- [Given information]
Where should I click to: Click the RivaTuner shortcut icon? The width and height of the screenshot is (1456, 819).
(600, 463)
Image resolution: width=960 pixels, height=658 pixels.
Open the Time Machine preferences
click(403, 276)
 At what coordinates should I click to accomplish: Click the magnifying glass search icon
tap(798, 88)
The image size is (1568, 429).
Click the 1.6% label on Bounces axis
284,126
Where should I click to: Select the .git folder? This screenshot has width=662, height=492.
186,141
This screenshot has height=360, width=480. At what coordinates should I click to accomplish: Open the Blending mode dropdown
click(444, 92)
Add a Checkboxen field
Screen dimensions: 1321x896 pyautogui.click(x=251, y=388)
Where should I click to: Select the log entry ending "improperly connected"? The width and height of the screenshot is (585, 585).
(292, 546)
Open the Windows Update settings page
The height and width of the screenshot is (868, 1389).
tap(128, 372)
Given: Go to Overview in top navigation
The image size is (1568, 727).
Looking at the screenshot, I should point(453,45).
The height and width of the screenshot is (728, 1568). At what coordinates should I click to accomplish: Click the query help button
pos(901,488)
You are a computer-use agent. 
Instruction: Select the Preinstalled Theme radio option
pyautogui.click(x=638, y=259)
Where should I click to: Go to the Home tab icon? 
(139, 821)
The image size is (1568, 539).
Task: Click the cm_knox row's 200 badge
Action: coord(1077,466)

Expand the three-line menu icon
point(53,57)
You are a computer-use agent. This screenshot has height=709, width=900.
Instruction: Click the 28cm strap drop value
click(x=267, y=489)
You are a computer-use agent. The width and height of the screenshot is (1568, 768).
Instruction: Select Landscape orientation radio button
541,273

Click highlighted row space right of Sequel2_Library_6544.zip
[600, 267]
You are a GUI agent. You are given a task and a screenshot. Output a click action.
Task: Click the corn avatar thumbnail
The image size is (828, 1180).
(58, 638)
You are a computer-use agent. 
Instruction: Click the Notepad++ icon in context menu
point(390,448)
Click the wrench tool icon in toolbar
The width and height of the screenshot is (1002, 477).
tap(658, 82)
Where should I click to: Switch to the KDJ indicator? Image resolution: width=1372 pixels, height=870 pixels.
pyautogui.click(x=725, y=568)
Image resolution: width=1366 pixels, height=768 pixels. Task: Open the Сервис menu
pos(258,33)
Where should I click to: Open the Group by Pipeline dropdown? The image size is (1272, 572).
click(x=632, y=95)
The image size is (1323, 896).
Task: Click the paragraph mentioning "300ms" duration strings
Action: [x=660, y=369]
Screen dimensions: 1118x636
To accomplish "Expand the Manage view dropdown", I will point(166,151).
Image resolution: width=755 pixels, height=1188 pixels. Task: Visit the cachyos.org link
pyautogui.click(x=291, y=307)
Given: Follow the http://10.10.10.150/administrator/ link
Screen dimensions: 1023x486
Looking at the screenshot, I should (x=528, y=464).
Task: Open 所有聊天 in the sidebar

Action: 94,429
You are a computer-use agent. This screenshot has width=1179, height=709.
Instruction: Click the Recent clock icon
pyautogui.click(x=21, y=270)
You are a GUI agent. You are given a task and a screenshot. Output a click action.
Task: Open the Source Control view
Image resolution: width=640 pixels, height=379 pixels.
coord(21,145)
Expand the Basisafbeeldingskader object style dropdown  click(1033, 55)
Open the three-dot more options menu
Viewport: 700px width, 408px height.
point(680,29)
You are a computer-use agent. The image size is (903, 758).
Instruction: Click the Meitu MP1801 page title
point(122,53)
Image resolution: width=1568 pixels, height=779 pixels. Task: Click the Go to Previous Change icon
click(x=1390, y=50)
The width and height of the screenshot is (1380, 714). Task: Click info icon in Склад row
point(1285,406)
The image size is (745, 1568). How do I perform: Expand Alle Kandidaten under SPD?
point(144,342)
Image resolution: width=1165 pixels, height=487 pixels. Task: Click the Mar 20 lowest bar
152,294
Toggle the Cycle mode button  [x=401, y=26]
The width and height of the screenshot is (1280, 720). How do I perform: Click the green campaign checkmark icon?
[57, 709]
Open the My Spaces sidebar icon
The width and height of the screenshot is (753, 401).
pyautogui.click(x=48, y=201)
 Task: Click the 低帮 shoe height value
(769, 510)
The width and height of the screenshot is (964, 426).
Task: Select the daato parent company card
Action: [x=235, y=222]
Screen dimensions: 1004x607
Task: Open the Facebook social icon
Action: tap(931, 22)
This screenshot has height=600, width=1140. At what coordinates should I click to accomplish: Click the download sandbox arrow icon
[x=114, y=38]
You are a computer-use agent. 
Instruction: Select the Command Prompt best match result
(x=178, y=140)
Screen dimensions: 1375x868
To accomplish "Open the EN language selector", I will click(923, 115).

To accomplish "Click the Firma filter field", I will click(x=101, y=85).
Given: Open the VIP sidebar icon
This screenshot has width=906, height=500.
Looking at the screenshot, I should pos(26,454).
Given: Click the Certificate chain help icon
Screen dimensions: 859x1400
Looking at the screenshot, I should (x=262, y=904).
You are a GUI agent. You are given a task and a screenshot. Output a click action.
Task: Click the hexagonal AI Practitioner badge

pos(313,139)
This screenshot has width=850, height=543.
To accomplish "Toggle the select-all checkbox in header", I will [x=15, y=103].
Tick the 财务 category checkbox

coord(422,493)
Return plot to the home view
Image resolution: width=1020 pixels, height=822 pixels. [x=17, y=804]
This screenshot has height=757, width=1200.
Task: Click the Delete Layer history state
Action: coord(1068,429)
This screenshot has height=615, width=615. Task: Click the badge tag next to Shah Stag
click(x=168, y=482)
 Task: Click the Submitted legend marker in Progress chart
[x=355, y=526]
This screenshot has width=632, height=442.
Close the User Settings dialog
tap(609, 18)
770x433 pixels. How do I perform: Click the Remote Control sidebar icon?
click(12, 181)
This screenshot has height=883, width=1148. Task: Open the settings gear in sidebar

- [What to work on] Reproduce every record above word for word, keeping each line as it appears.

- [Response below]
Where should I click to: Click the RivaTuner shortcut icon? The width and height of the screenshot is (1456, 819).
(600, 463)
Image resolution: width=960 pixels, height=658 pixels.
Open the Time Machine preferences
click(403, 276)
 At what coordinates should I click to accomplish: Click the magnifying glass search icon
tap(798, 88)
The image size is (1568, 429).
Click the 1.6% label on Bounces axis
284,126
Where should I click to: Select the .git folder? This screenshot has width=662, height=492.
186,141
This screenshot has height=360, width=480. At what coordinates should I click to accomplish: Open the Blending mode dropdown
click(444, 92)
Add a Checkboxen field
Screen dimensions: 1321x896 pyautogui.click(x=251, y=388)
Where should I click to: Select the log entry ending "improperly connected"? The width and height of the screenshot is (585, 585).
(292, 546)
Open the Windows Update settings page
The height and width of the screenshot is (868, 1389).
tap(128, 372)
Given: Go to Overview in top navigation
The image size is (1568, 727).
Looking at the screenshot, I should point(453,45).
The height and width of the screenshot is (728, 1568). At what coordinates should I click to accomplish: Click the query help button
pos(901,488)
You are a computer-use agent. 
Instruction: Select the Preinstalled Theme radio option
pyautogui.click(x=638, y=259)
Where should I click to: Go to the Home tab icon? 
(139, 821)
The image size is (1568, 539).
Task: Click the cm_knox row's 200 badge
Action: coord(1077,466)

Expand the three-line menu icon
point(53,57)
You are a computer-use agent. This screenshot has height=709, width=900.
Instruction: Click the 28cm strap drop value
click(x=267, y=489)
You are a computer-use agent. The width and height of the screenshot is (1568, 768).
Instruction: Select Landscape orientation radio button
541,273

Click highlighted row space right of Sequel2_Library_6544.zip
[600, 267]
You are a GUI agent. You are given a task and a screenshot. Output a click action.
Task: Click the corn avatar thumbnail
The image size is (828, 1180).
(58, 638)
You are a computer-use agent. 
Instruction: Click the Notepad++ icon in context menu
point(390,448)
Click the wrench tool icon in toolbar
The width and height of the screenshot is (1002, 477).
tap(658, 82)
Where should I click to: Switch to the KDJ indicator? Image resolution: width=1372 pixels, height=870 pixels.
pyautogui.click(x=725, y=568)
Image resolution: width=1366 pixels, height=768 pixels. Task: Open the Сервис menu
pos(258,33)
Where should I click to: Open the Group by Pipeline dropdown? The image size is (1272, 572).
click(x=632, y=95)
The image size is (1323, 896).
Task: Click the paragraph mentioning "300ms" duration strings
Action: [x=660, y=369]
Screen dimensions: 1118x636
To accomplish "Expand the Manage view dropdown", I will point(166,151).
Image resolution: width=755 pixels, height=1188 pixels. Task: Visit the cachyos.org link
pyautogui.click(x=291, y=307)
Given: Follow the http://10.10.10.150/administrator/ link
Screen dimensions: 1023x486
Looking at the screenshot, I should (x=528, y=464).
Task: Open 所有聊天 in the sidebar

Action: 94,429
You are a computer-use agent. This screenshot has width=1179, height=709.
Instruction: Click the Recent clock icon
pyautogui.click(x=21, y=270)
You are a GUI agent. You are given a task and a screenshot. Output a click action.
Task: Open the Source Control view
Image resolution: width=640 pixels, height=379 pixels.
coord(21,145)
Expand the Basisafbeeldingskader object style dropdown  click(1033, 55)
Open the three-dot more options menu
Viewport: 700px width, 408px height.
point(680,29)
You are a computer-use agent. The image size is (903, 758).
Instruction: Click the Meitu MP1801 page title
point(122,53)
Image resolution: width=1568 pixels, height=779 pixels. Task: Click the Go to Previous Change icon
click(x=1390, y=50)
The width and height of the screenshot is (1380, 714). Task: Click info icon in Склад row
point(1285,406)
The image size is (745, 1568). How do I perform: Expand Alle Kandidaten under SPD?
point(144,342)
Image resolution: width=1165 pixels, height=487 pixels. Task: Click the Mar 20 lowest bar
152,294
Toggle the Cycle mode button  [x=401, y=26]
The width and height of the screenshot is (1280, 720). How do I perform: Click the green campaign checkmark icon?
[57, 709]
Open the My Spaces sidebar icon
The width and height of the screenshot is (753, 401).
pyautogui.click(x=48, y=201)
 Task: Click the 低帮 shoe height value
(769, 510)
The width and height of the screenshot is (964, 426).
Task: Select the daato parent company card
Action: [x=235, y=222]
Screen dimensions: 1004x607
Task: Open the Facebook social icon
Action: tap(931, 22)
This screenshot has height=600, width=1140. At what coordinates should I click to accomplish: Click the download sandbox arrow icon
[x=114, y=38]
You are a computer-use agent. 
Instruction: Select the Command Prompt best match result
(x=178, y=140)
Screen dimensions: 1375x868
To accomplish "Open the EN language selector", I will click(923, 115).

To accomplish "Click the Firma filter field", I will click(x=101, y=85).
Given: Open the VIP sidebar icon
This screenshot has width=906, height=500.
Looking at the screenshot, I should pos(26,454).
Given: Click the Certificate chain help icon
Screen dimensions: 859x1400
Looking at the screenshot, I should (x=262, y=904).
You are a GUI agent. You are given a task and a screenshot. Output a click action.
Task: Click the hexagonal AI Practitioner badge

pos(313,139)
This screenshot has width=850, height=543.
To accomplish "Toggle the select-all checkbox in header", I will [x=15, y=103].
Tick the 财务 category checkbox

coord(422,493)
Return plot to the home view
Image resolution: width=1020 pixels, height=822 pixels. [x=17, y=804]
This screenshot has height=757, width=1200.
Task: Click the Delete Layer history state
Action: coord(1068,429)
This screenshot has height=615, width=615. Task: Click the badge tag next to Shah Stag
click(x=168, y=482)
 Task: Click the Submitted legend marker in Progress chart
[x=355, y=526]
This screenshot has width=632, height=442.
Close the User Settings dialog
tap(609, 18)
770x433 pixels. How do I perform: Click the Remote Control sidebar icon?
click(12, 181)
This screenshot has height=883, width=1148. Task: Open the settings gear in sidebar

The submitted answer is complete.